Ce gars-là, on le reconnaît sans le connaître. Il est jeune, beau, tendu. Il est sûr de ses idées et de sa place sur terre. Il se sent fait pour dominer, et n’a aucun doute sur son bon droit de tuer et de torturer pour que règne en ce bas monde la loi des riches et le dogme d’une église inégalitaire. Parlant des langues différentes, portant des uniformes ou des insignes variés, il a existé, et dominé dans de nombreuses régions du monde. Il existe toujours.

L’histoire qu’il raconte, face à l’écran, avec la fougue de sa jeunesse et la force de ses convictions, est une période extraordinaire de l’histoire de son pays, l’Argentine.

Cette histoire que fut, pour des raisons complexes, parfois confuses sinon contradictoires, l’immense mouvement populaire du péronisme au lendemain de la seconde guerre mondiale, la levée en masse des hommes et des femmes pour plus de justice et moins de misère, mobilisés par une figure incroyable, cette jeune femme épouse du président, Eva Peron. Evita, pasionaria et idole.

Les archives qui défilent autant que les commentaires glacés de fureur du jeune officier qui les commente instaurent la puissance et la singularité du phénomène au sein de la longue histoire des mouvements sociaux.

Et puis Evita est morte, le 26 juillet 1952. Elle avait 33 ans. Ses obsèques durèrent 15 jours, des millions d’Argentins défilèrent devant son cercueil.

Eva ne dort pas ne raconte pas l’histoire d’Eva Peron. Il met en scène l’extraordinaire phénomène politique et mystique qui s’est construit autour de cette femme de son vivant, et plus encore après sa mort, autour de son corps et de sa mémoire. Mais surtout de son corps.

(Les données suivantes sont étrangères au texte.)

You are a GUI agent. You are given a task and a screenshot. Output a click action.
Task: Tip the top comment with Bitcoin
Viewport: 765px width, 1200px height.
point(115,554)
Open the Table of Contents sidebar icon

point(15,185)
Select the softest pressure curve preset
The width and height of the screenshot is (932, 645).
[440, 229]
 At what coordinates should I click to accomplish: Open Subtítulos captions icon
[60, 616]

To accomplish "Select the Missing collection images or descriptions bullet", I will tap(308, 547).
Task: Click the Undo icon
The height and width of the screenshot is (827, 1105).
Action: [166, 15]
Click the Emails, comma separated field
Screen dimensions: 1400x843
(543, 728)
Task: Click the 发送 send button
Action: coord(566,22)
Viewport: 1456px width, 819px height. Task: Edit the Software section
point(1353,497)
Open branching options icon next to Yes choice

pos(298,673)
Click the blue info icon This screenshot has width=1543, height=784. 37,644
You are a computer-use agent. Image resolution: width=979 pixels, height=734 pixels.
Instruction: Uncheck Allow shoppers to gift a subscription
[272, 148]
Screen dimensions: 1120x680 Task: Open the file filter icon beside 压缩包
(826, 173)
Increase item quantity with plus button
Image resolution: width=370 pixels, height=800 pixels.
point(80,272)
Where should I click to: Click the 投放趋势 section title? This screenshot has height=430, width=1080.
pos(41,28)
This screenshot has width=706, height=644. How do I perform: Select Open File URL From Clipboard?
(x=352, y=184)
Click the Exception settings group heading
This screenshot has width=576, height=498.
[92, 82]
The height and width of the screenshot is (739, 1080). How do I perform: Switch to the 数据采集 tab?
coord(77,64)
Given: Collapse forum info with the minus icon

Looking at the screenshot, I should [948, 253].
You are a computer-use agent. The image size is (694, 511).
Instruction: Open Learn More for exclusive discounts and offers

Embaumé par ses partisans, subtilisé par les militaires lorsqu’ils prennent le pouvoir en 1955 après avoir bombardé leur capitale (ils le planquent au Vatican !), retrouvé, utilisé, rapatrié, à nouveau enseveli au secret par la génération suivante de dictateurs et bourreaux de l’Argentine, à la fin des années 1970.

Le film de Pablo Agüero associe images (et sons) d’actualités, photos et documents, à des séquences jouées dans des décors qui affichent leur théâtralité. Autour de l’embaumement du corps d’Eva Peron, bien plus tard du transport de son cadavre par les militaires, puis du dialogue entre un chef de la junte et les guérilleros péronistes qui l’ont enlevé et exigent la restitution du corps, c’est la mise à jour d’un processus étrange et fascinant qui se met en place.

A partir du cas bien réel, et particulièrement spectaculaire, d’Eva Peron, Eva ne dort pas interroge les parts d’irrationnel dans la politique, les besoins et les effets du recours à des catégories, des procédures, des vocabulaires qui relèvent d’un autre mode d’existence, d’une autre type de rapport au monde, celui du religieux.

A cet égard les partisans d’Evita et ses ennemis sont à l’unisson, l’interdiction par décret de prononcer son nom, l’exil secret de son corps, finalement son enfouissement sous 6 mètres de béton sont symétriques de sa canonisation sauvage par des millions d’Argentins, et au rôle d’efficience politique attribuée à son corps et à son nom, à sa mémoire mythique, par les militants et syndicalistes.

Tourné dans des intérieurs cernés de nuit et d’abstraction, enchâssés dans des archives qui nourrissent cette magie noire, les trois grands moments de fiction définis chacun par un personnage central (l’Embaumeur, le Transporteur, le Dictateur) évoquent des faits précis. Surtout, avec des moyens qui s’apparentent au cinéma fantastique autant qu’à la dramaturgie brechtienne, ils mobilisent un imaginaire du pouvoir et de ses ressorts qui trouve, sous des formes variées, bien des échos ailleurs, et y compris aujourd’hui.